C’était important pour nous de mettre en plein centre de la salle d’exposition le dialogue entre Paul Grimault et Sébastien Laudenbach. Ce dernier, pour son film d’animation, La jeune fille sans mains a inventé un dessin qui s’improvise à mesure qu’il se fait.
Enfin, Camille Lavaud se situe aussi bien entre ce langage du cinéma qui s’interroge et qui s’explore, une sorte de méta cinéma et l’animation puisqu’elle fait des storyboards de bandes dessinées.
Toutes ses oeuvres se rattachent à celles de l’artiste Alex Tavoularis qui était le storyborder de Francis Ford Coppola dont nous présentons des storyboards réalisées pour Le Parrain.

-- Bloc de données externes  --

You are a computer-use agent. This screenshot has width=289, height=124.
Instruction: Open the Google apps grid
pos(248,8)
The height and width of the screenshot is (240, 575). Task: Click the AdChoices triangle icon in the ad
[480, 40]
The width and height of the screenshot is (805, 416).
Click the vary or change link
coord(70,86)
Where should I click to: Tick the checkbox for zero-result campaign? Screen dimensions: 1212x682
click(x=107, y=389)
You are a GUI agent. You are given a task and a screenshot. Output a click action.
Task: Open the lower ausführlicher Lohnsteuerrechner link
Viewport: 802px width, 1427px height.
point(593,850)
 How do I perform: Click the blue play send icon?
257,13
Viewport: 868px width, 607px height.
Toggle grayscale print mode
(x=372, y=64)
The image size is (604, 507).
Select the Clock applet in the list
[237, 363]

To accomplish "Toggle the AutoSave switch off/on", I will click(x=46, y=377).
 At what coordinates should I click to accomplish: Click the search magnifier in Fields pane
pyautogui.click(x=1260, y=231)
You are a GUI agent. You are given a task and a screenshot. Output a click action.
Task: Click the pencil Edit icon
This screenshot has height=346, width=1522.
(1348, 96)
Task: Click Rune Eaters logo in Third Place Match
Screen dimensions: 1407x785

Enfin, l’invitation de Mathieu Dufois, nous fait particulièrement plaisir parce que tout comme Antoine Marquis il a conçu une oeuvre spécialement pour l’exposition. Il a préparé une maquette qui est inspirée d’une histoire qu’il a repêché avec Françoise Lémerige, responsable des collections papiers et des oeuvres d’art de la cinémathèque. Il est en effet tombé sur un dessin d’Alexandre Trauner d’un bagne pour enfants d’aspiration atmosphérique réalisé pour un film que Marcel Carné allait tourner, La Fleur de l’âge et qui aurait été le premier film d’Anouk Aimée. Mais c’est un film qui ne s’est jamais réalisé, personne ne sait pourquoi. Ce mystère a attiré Mathieu Dufois parce que ce dernier est passionné par les histoires qui se racontent autrement et qui peuvent avoir des milliers d’interprétations. Ainsi, nous présentons également l’image d’Alexandre Trauner qui l’a tant inspiré au côté de ses maquettes dans une petite salle juste devant l’escalier. Mathieu Dufois entre tout naturellement en dialogue avec William Kentridge, avec cette volonté de faire du dessin qui s’anime mais qui n’est pas du cinéma et qui n’est pas un storyboard non plus. Ils livrent ce qui reste un peu d’intangible dans des images en séquence qui est l’expérience « classique » du cinéma.